**Quoted passage:**
African Experts Meet On Safety Of Imported Food
UN And African Experts Meet On Establishing Safety Of Imported Foods
Two United Nations agencies have convened the first meeting of some 200 experts from 50 African countries to agree on methods of strengthening existing systems to ensure safer food imports, which account for up to 60 per cent of the foodstuff available in parts of the continent.
Foodborne diseases are a particularly serious threat to Africans already weakened from malaria and HIV/AIDS, the Food and Agriculture Organization of the United Nations (FAO) and the World Health Organization (WHO), said at the start of the four-day conference in Harare, Zimbabwe yesterday.
“Many African countries do not have adequate food security, resulting in a situation where at least 60 per cent of the food supply is imported to supplement local production,” according to a report prepared for the conference. Because there is no effective food safety regime in many African countries, imported food can add to the risk of widespread food contamination.

**Task requirements:** Please continue the news report on the UN and African experts' meeting about imported food safety, picking up after its last sentence.

**Provided records:**

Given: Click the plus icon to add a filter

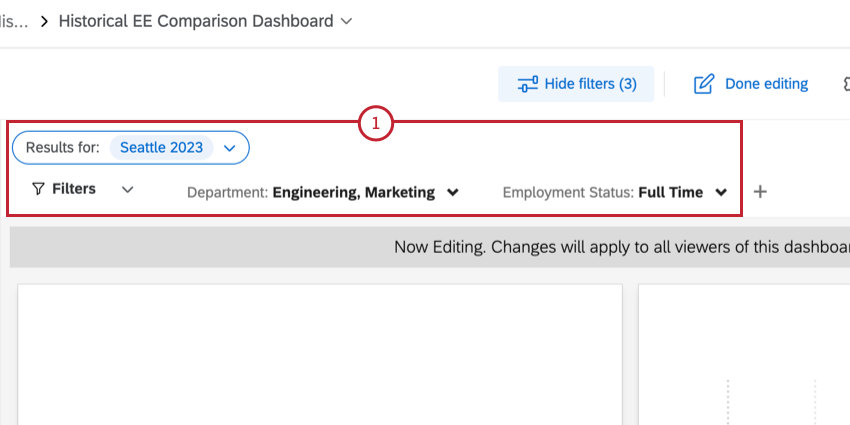Looking at the screenshot, I should 760,192.
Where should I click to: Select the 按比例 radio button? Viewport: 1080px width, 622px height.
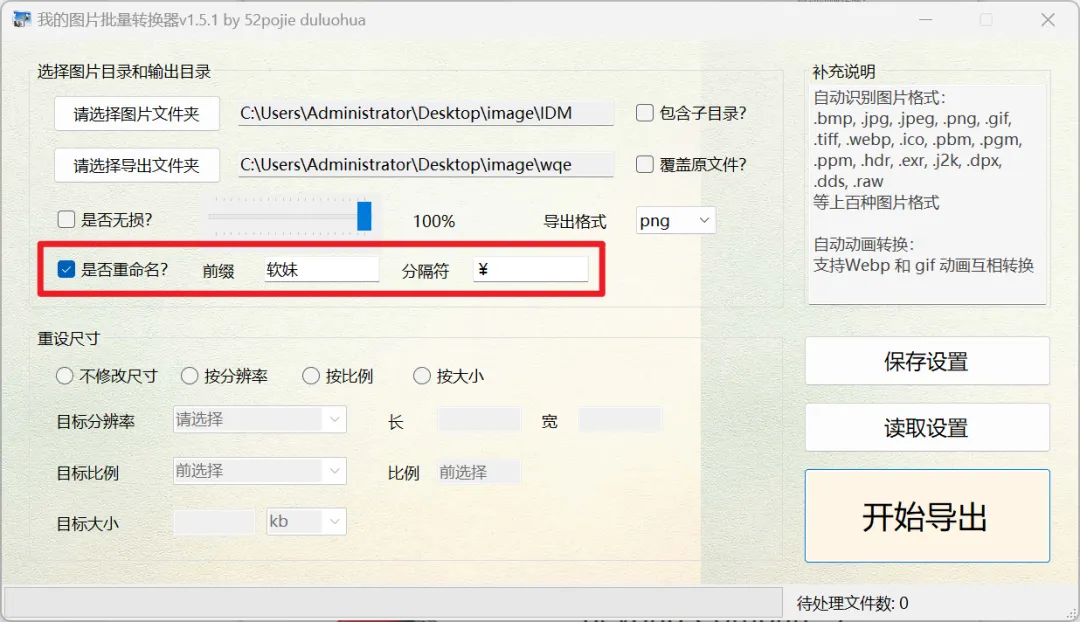click(310, 375)
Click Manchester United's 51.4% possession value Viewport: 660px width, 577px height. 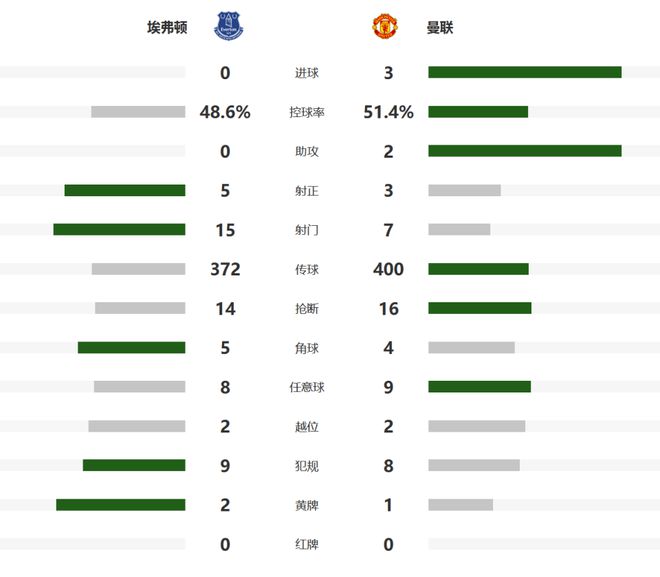(389, 112)
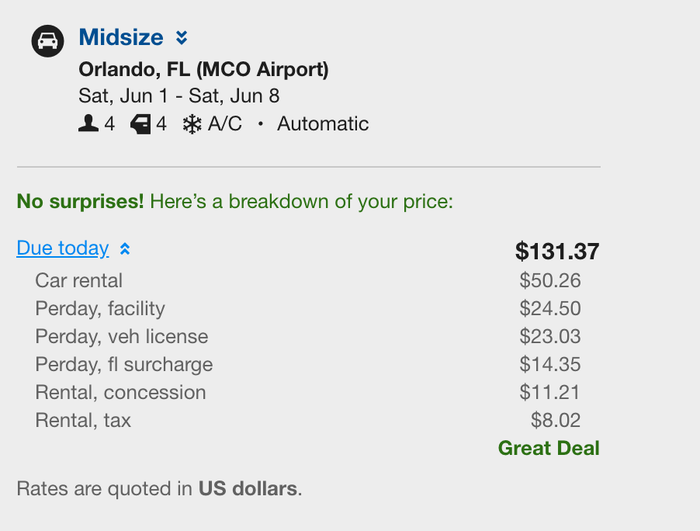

**Answer section:**
Improved food safety would reduce the 2,000 deaths estimated to occur every day in Africa from foodborne and waterborne diseases, the report said, calling on all concerned – including governments, the private sector and consumers – to work towards assuring food safety “from farm to fork.”
With this goal, the conference is expected to discuss an African Strategic Plan of Action for Food Safety in an effort to reduce the threats to public health and international trade caused by food products that fail to meet international quality and safety standards.
The Conference will also discuss prevention and control of mycotoxins in such African staple crops as maize, groundnuts and dried fruits.
“Several devastating outbreaks of foodborne diseases such as cholera, salmonellosis, entero-haemorrhagic Escherichia coli, hepatitis A and acute aflatoxicosis have occurred in a number of African countries recently,” WHO’s Dr Chris Ngenda Mwikisa said. “Already this year 34,000 cases of cholera due to contaminated water and food have been reported in 30 countries with more than 1,000 deaths.”
FAO Assistant Director-General Hartwig de Haen added: “Establishing pan-African food safety standards will not only save lives and improve the health of African people, it will go a long way toward helping Africa join in international trade and raise African living standards, particularly in rural areas where most of the poor are subsisting.”